En route to All-American status, Carey, who was also named National Freshman of the Year by the NABC, averaged 17.8 points, 8.8 rebounds and 1.6 blocks per game. One of the most efficient hubs of half-court offense in the country, VCJ posted a monster usage rate of 30.3 percent, while drawing 7.9 fouls per 40 minutes. In 31 games this season, Carey threw down 47 dunks, too.
Duke big man Vernon Carey Jr. is expected to declare for the NBA Draft with the intention of staying in, source told @Stadium. Carey, who averaged 17.8 points and 8.8 rebounds, is projected as a first-rounder by multiple NBA executives.
— Jeff Goodman (@GoodmanHoops) April 10, 2020
Carey posted a block rate of 5.8 percent and a defensive rebound rate of 26.2 percent, both of which are big-time numbers. However, VCJ will have to improve on the defensive end of the floor. His pick-and-roll coverages this season were passable, but there’s so much room for necessary growth, here.
The NBA is a ball-screen league; he will be tested. Carey, in general, needs better awareness off the basketball while in space as a help defender
Offensively, Carey is a solid interior scorer; he found plenty of points this season on post-ups, rim runs (1.5 points per possession) and put-backs. According to Synergy Sports, Carey averaged 7.5 post-up points per game on 53.2 percent shooting.
For a player with so much power around the hoop, Carey is fairly nimble; he plays with good hands and quick feet.

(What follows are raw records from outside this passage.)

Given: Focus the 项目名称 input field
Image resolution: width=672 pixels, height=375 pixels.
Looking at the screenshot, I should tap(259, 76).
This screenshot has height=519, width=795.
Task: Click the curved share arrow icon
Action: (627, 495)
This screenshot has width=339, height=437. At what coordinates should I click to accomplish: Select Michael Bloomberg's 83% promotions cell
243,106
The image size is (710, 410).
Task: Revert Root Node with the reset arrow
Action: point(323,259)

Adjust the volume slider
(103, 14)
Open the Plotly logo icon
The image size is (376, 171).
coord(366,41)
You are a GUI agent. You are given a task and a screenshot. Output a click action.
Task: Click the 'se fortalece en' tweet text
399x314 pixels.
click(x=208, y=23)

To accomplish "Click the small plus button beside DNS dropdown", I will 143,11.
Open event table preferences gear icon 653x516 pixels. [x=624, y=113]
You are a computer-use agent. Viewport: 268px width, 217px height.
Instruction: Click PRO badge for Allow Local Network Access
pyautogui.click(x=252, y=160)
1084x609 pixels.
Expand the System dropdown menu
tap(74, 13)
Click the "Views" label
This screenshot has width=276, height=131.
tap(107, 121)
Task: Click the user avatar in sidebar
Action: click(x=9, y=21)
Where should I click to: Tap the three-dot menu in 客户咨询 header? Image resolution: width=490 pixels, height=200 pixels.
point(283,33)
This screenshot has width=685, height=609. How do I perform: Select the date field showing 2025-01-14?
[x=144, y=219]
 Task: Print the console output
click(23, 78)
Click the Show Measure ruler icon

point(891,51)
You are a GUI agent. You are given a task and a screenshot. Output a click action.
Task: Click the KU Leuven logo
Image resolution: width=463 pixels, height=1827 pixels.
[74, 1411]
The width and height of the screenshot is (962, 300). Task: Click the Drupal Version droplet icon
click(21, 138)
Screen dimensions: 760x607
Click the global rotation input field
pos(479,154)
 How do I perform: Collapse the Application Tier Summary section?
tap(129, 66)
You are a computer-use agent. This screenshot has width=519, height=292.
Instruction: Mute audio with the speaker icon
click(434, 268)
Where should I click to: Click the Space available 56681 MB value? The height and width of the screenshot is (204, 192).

No one is Zion Williamson, but VCJ was essentially an automatic bucket, too, when he was able to get position and drop his right shoulder.
To go along with that, Carey is a fairly clever post passer. On the next level, Carey will need as much offensive impact as possible. That’s his sell. Without the defense, VCJ must present very real, efficient scoring pop.
Carey shot 8-of-21 on 3-point attempts this season. Will he be able to offer some stretch to an NBA frontcourt? The answer to that may have a large say in his longterm player arc.
Carey is now the third Duke player to declare for the 2020 NBA Draft; earlier this week, Cassius Stanley, a classmate of his, also declared for the draft. Back in late March, sophomore point guard Tre Jones did the same.
Along with Jones, Carey projects as a first-round talent; however, there’s risk here. Carey has red flags as a defender, and his defining offensive skills involves a post-up. That player type simply isn’t as valuable now, as it was even 10 years ago: the archetypal post-up threat with shaky defense. Those players, generally, come off the bench.
Carey can score, though. And if the shot fully develops, then Carey’s potential and floor as a prospect grow, too. Bottom line: VCJ needs a path to staying on the floor more in the NBA.